Heterogeneous nuclear ribonucleoprotein H2 (HNRNPH2) is a gene in humans. HNRNPH2 genetic mutations result in a neurodevelopmental phenotype including developmental delay, intellectual disability, hypotonia, and seizures, among other characteristics. This was first identified in “Variants in HNRNPH2 on the X chromosome are associated with a neurodevelopmental disorder in females” by Drs. Jennifer Bain and Wendy Chung, published in the American Journal of Human Genetics in September 2016. In 2016, 6 girls were identified with variants in the HNRNPH2 gene in a study by Dr. Jennifer Bain, Pediatric Neurologist at Columbia University. She found that each individual had developmental delay or intellectual disability, as well as atypical muscle tone. Many of the girls also experienced seizures and conditions such as anxiety and autism spectrum disorder (ASD).
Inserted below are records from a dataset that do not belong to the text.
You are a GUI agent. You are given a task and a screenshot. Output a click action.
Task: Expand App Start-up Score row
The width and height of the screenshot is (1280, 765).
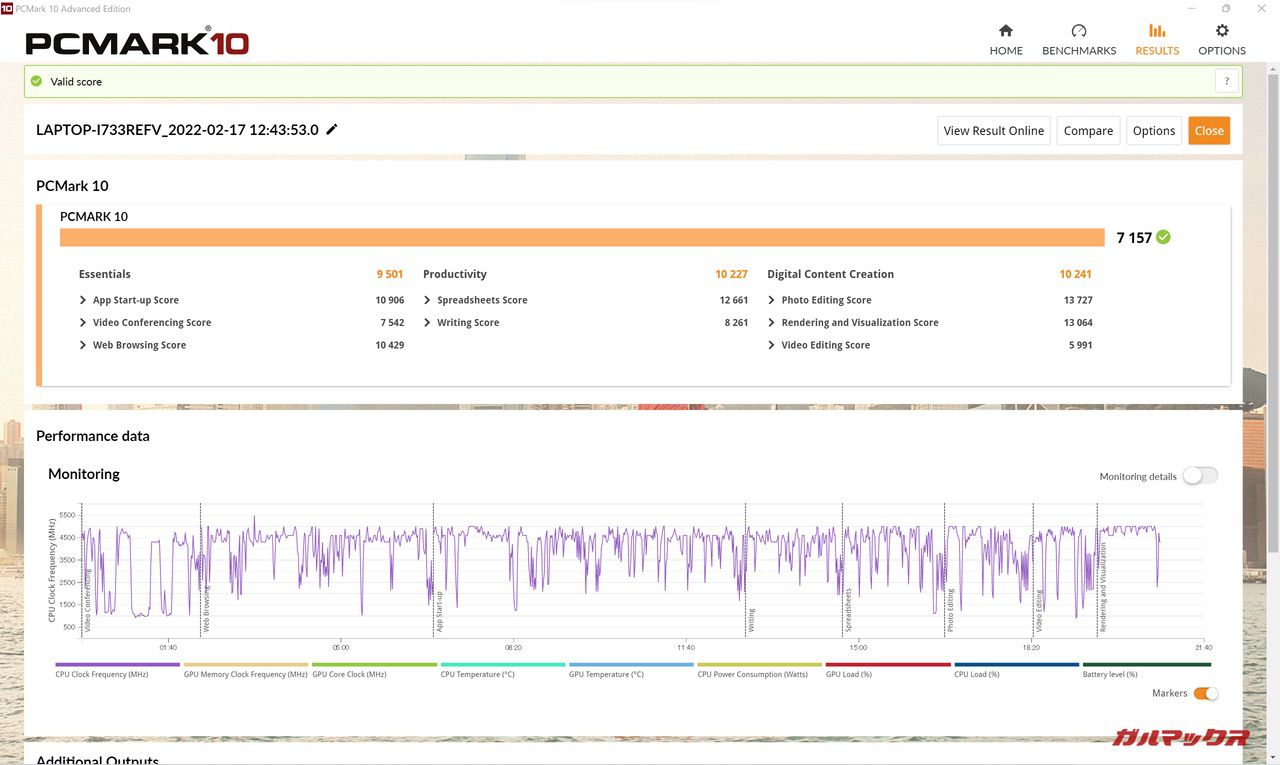tap(83, 300)
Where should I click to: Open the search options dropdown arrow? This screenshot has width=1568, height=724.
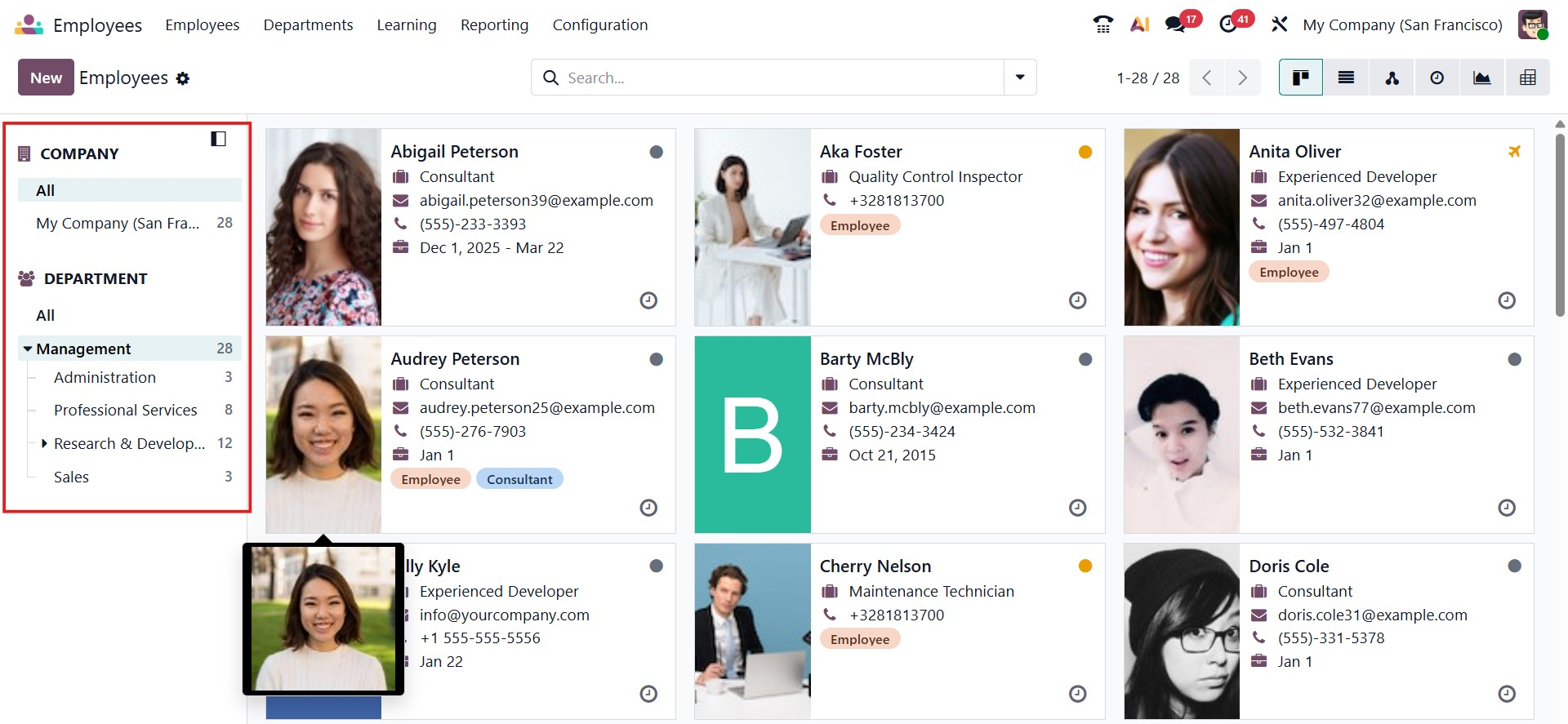click(x=1020, y=78)
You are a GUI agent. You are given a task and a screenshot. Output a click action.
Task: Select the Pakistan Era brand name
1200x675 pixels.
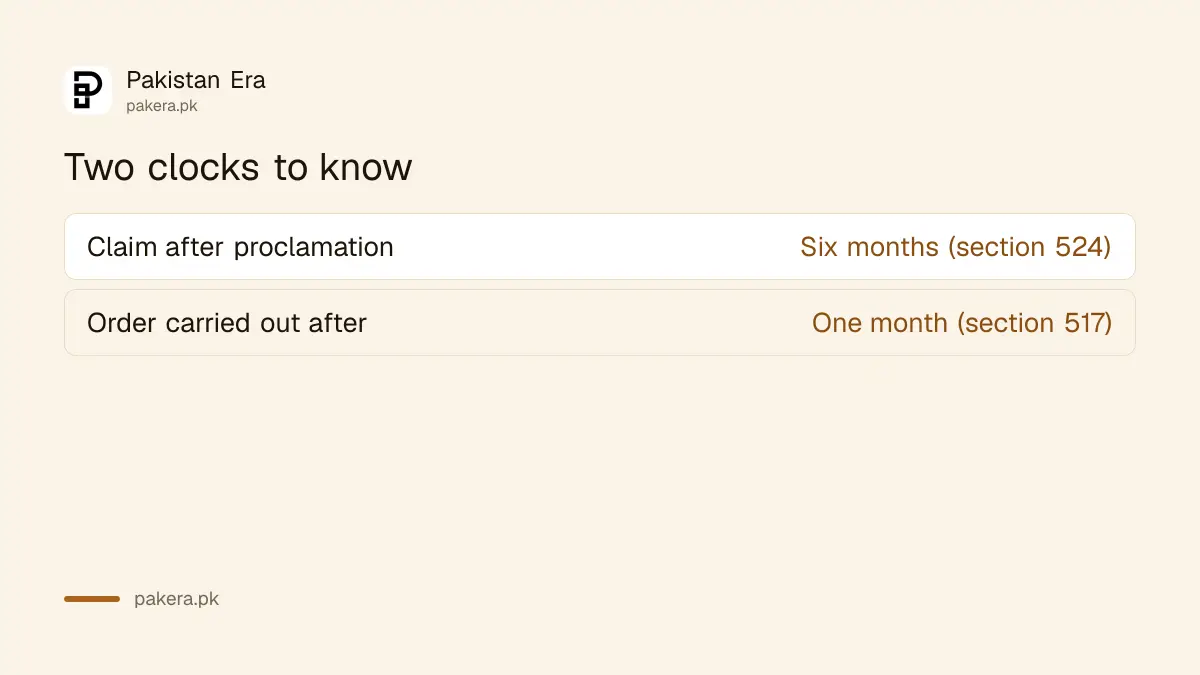(x=196, y=80)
They discovered variants in HNRNPH2 also seemed to affect other organ systems in the body aside from the brain. For instance, patients with variations in HNRNPH2 also had problems with growth, gastroesophageal reflux disorder, scoliosis and other skeletal problems, heart problems, and atypical facial features.
Each year more and more patients are identified. Currently, there are approximately 150 cases known around the world!